I know I'm late to the party but here is a shorter method that is more along the lines of your initial attempts.

a.replace('f', String.call.bind(a.toUpperCase));

So where did you go wrong and what is this new voodoo?

Problem 1

As stated before, you were attempting to pass the results of a called method as the second parameter of String.prototype.replace(), when instead you ought to be passing a reference to a function

Solution 1

That's easy enough to solve. Simply removing the parameters and parentheses will give us a reference rather than executing the function.

a.replace('f', String.prototype.toUpperCase.apply)

Problem 2

If you attempt to run the code now you will get an error stating that undefined is not a function and therefore cannot be called. This is because String.prototype.toUpperCase.apply is actually a reference to Function.prototype.apply() via JavaScript's prototypical inheritance. So what we are actually doing looks more like this

a.replace('f', Function.prototype.apply)

Which is obviously not what we have intended. How does it know to run Function.prototype.apply() on String.prototype.toUpperCase()?

Solution 2

Using Function.prototype.bind() we can create a copy of Function.prototype.call with its context specifically set to String.prototype.toUpperCase. We now have the following

a.replace('f', Function.prototype.apply.bind(String.prototype.toUpperCase))

Problem 3

The last issue is that String.prototype.replace() will pass several arguments to its replacement function. However, Function.prototype.apply() expects the second parameter to be an array but instead gets either a string or number (depending on if you use capture groups or not). This would cause an invalid argument list error.

Solution 3

Luckily, we can simply substitute in Function.prototype.call() (which accepts any number of arguments, none of which have type restrictions) for Function.prototype.apply(). We have now arrived at working code!

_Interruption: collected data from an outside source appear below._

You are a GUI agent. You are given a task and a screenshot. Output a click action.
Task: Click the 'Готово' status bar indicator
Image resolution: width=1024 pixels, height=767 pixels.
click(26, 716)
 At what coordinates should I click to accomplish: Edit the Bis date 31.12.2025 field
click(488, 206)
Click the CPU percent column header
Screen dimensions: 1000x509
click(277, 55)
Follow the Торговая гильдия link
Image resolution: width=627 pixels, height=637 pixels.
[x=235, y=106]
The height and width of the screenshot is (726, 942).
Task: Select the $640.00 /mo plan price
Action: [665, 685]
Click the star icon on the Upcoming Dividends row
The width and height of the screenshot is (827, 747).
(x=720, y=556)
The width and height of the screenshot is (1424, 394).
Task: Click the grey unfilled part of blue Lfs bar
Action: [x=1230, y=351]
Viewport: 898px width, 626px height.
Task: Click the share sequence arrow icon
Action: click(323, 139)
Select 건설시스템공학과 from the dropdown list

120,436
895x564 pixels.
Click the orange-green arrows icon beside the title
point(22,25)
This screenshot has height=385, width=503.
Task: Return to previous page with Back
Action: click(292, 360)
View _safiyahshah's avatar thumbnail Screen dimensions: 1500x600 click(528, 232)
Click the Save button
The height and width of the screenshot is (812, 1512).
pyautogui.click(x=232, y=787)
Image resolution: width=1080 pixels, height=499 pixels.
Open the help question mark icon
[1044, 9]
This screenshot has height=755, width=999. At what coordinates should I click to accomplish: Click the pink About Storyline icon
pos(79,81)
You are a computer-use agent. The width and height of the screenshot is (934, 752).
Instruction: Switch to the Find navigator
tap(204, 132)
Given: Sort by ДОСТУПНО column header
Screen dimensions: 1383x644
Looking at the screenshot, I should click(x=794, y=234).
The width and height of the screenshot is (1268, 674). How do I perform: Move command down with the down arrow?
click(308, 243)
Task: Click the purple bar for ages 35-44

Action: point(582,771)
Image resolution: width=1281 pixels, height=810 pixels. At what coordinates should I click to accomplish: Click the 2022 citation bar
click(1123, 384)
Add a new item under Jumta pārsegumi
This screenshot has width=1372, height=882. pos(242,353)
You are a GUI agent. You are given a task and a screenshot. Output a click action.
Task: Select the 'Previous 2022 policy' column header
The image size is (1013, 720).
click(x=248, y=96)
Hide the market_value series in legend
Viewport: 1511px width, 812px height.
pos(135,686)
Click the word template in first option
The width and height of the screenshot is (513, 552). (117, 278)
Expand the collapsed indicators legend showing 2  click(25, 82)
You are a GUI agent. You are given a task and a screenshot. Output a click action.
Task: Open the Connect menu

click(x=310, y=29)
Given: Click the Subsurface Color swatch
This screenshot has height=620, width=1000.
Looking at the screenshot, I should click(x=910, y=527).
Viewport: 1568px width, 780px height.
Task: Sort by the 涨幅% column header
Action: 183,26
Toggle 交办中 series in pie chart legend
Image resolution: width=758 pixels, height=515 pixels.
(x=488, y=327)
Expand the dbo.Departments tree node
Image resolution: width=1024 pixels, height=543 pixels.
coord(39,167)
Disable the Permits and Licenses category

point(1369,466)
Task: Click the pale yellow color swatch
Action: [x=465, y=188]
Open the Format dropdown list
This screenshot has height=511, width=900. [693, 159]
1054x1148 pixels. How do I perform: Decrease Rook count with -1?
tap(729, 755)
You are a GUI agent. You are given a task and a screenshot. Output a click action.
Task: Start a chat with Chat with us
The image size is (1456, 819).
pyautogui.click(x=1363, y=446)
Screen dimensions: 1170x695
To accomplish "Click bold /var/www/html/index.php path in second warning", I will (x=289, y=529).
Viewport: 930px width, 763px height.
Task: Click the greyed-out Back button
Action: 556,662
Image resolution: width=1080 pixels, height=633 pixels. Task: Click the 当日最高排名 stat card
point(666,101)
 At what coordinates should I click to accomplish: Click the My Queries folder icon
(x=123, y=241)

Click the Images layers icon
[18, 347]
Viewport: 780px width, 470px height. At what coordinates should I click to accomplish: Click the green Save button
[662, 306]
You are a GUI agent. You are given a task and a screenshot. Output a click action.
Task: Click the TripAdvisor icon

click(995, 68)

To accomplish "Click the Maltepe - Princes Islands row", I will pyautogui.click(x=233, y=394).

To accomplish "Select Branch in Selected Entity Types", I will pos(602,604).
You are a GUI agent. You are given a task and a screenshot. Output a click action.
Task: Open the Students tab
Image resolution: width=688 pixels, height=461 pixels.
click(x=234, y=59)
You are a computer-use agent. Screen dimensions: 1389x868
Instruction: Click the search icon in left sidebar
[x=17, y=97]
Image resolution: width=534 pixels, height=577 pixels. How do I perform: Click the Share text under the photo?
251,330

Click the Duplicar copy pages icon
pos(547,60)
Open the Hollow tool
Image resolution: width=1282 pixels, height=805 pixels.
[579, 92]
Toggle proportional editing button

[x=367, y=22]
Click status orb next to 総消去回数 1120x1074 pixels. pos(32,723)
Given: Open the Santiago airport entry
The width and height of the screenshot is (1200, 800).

a.replace(/f/, Function.prototype.call.bind(String.prototype.toUpperCase))

Shedding bytes!

Nobody wants to type prototype a bunch of times. Instead we'll leverage the fact that we have objects that reference the same methods via inheritance. The String constructor, being a function, inherits from Function's prototype. This means that we can substitute in String.call for Function.prototype.call (actually we can use Date.call to save even more bytes but that's less semantic).

We can also leverage our variable 'a' since it's prototype includes a reference to String.prototype.toUpperCase we can swap that out with a.toUpperCase. It is the combination of the 3 solutions above and these byte saving measures that is how we get the code at the top of this post.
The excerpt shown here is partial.